Return the lines of the data below, from the one containing "273x183 pixels. How" through the very last, exactly and with both ends included; no pictures.
=== EXTRACTED DATA ===
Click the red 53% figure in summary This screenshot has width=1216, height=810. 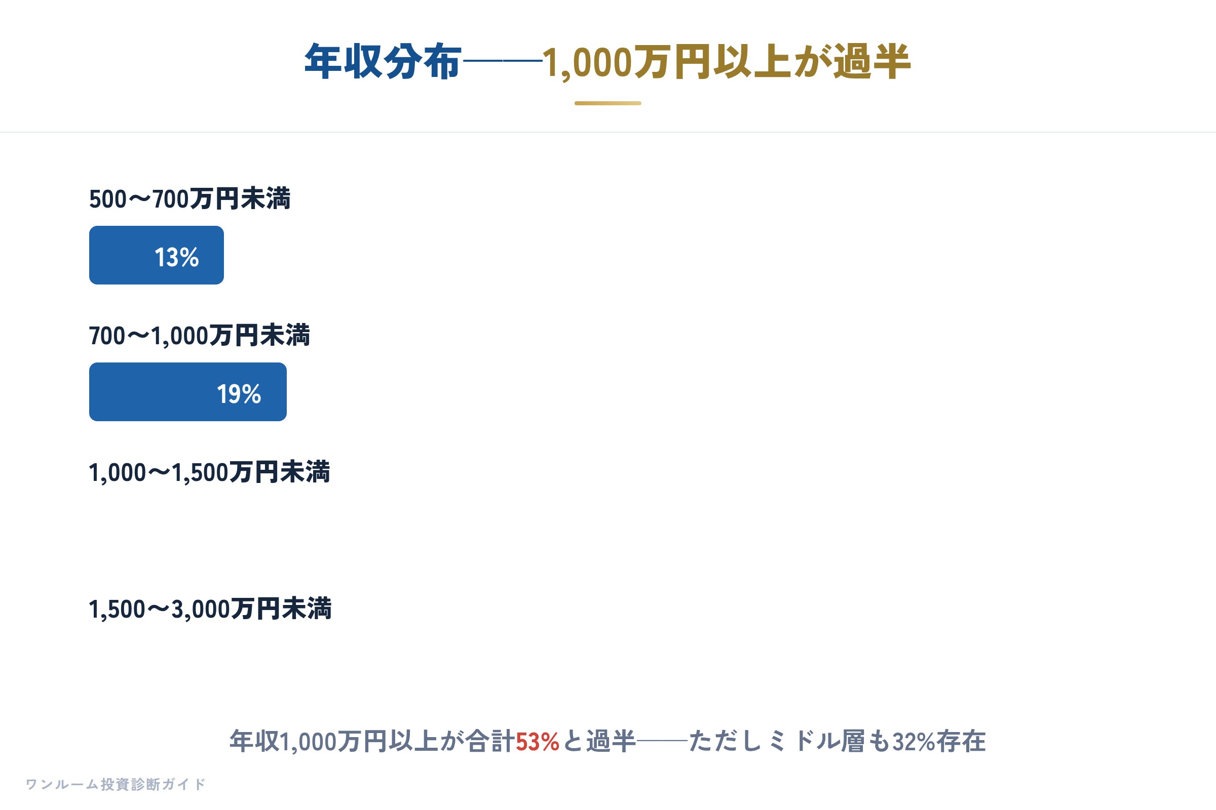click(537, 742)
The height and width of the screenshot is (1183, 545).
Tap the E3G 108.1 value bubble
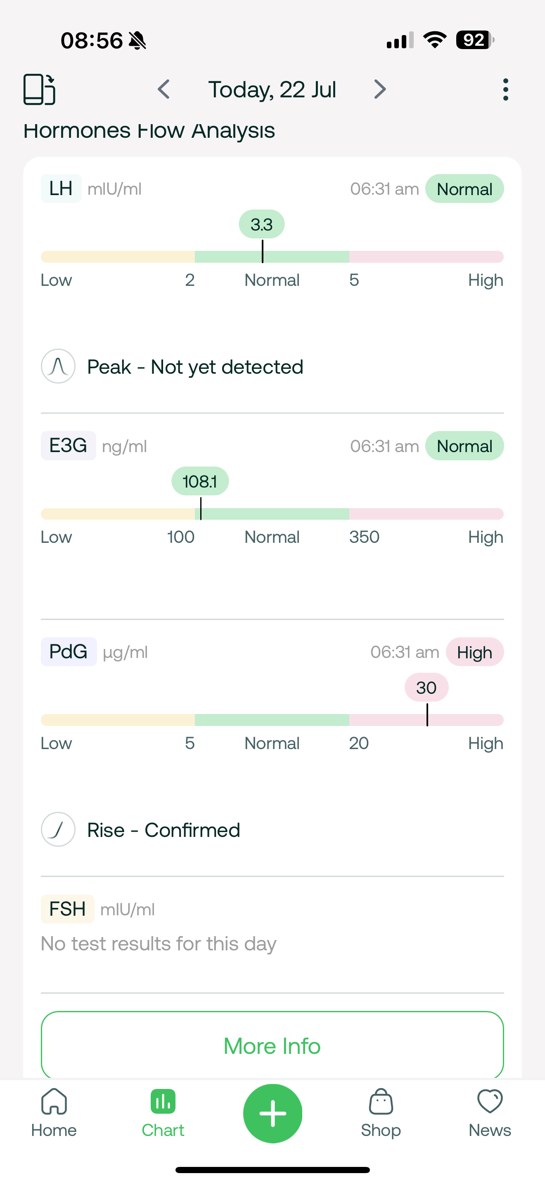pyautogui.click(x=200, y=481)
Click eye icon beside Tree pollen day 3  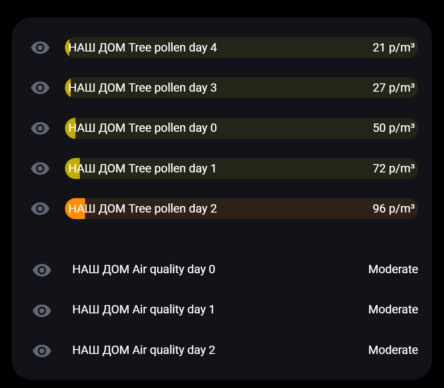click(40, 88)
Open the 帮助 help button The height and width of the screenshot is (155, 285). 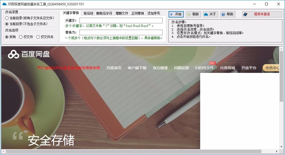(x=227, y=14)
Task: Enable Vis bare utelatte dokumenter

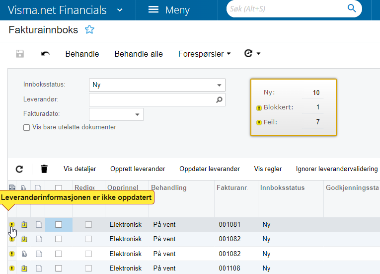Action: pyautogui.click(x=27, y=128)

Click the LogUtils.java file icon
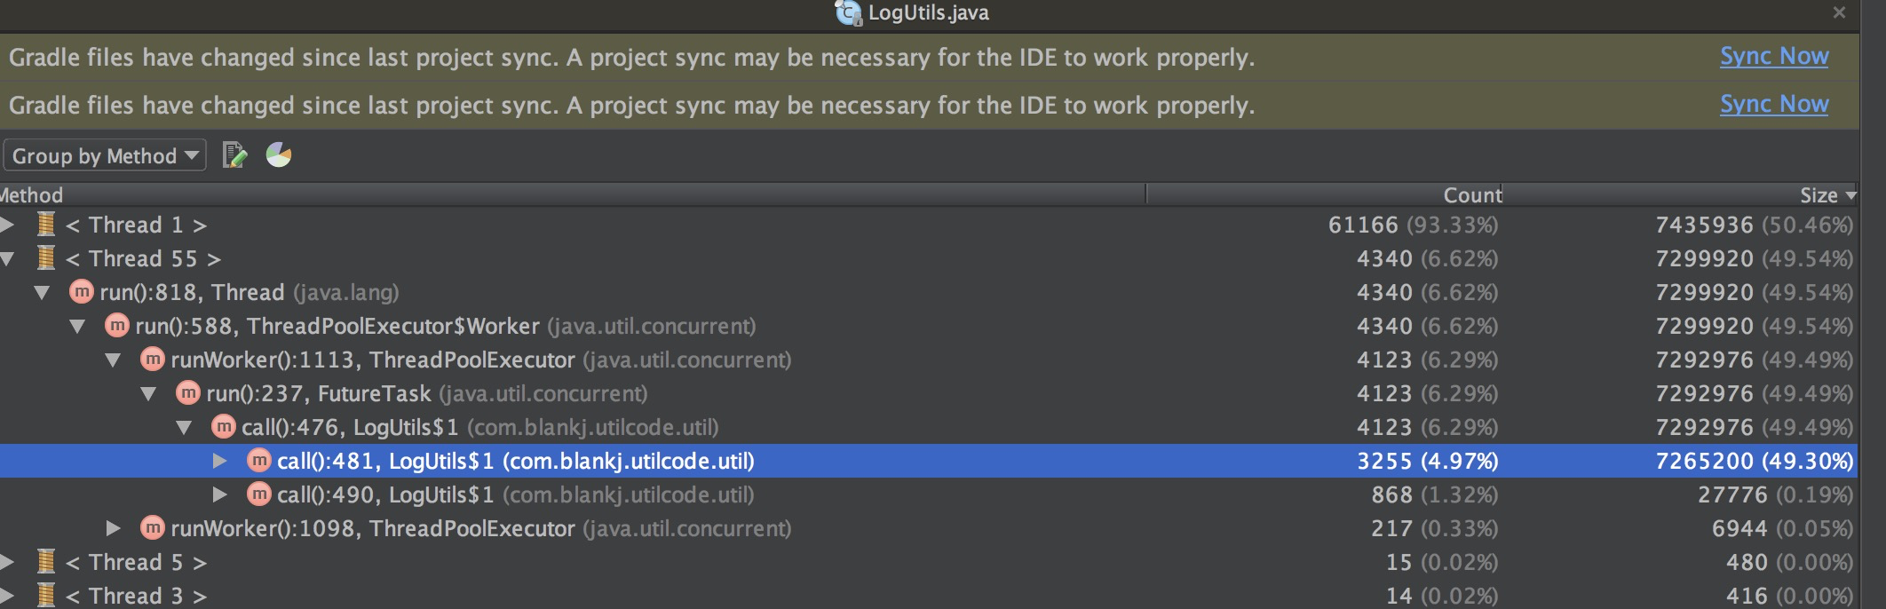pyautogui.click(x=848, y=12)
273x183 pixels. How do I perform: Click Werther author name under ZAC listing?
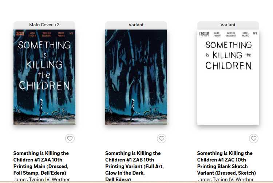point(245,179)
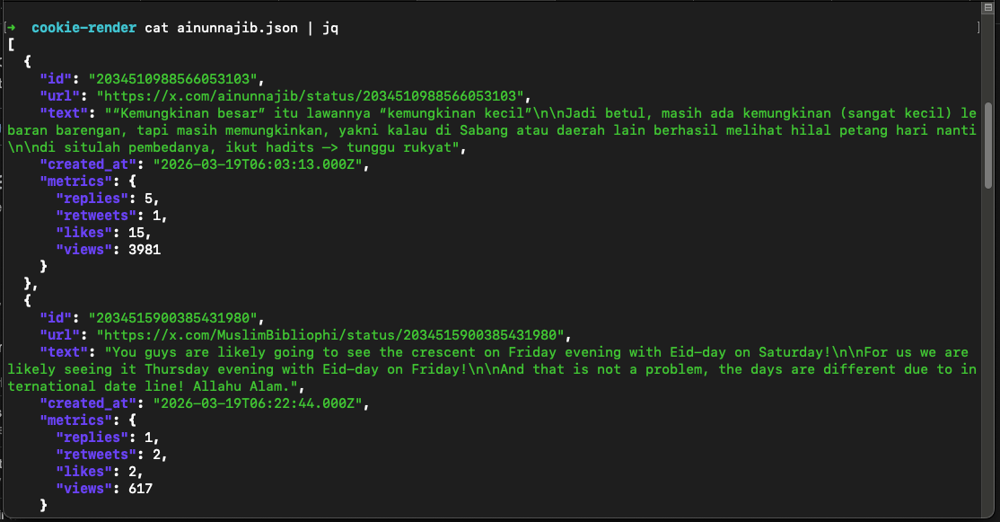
===
TASK RESPONSE:
273x183 pixels. How do I perform: Click Werther author name under ZAC listing?
point(245,179)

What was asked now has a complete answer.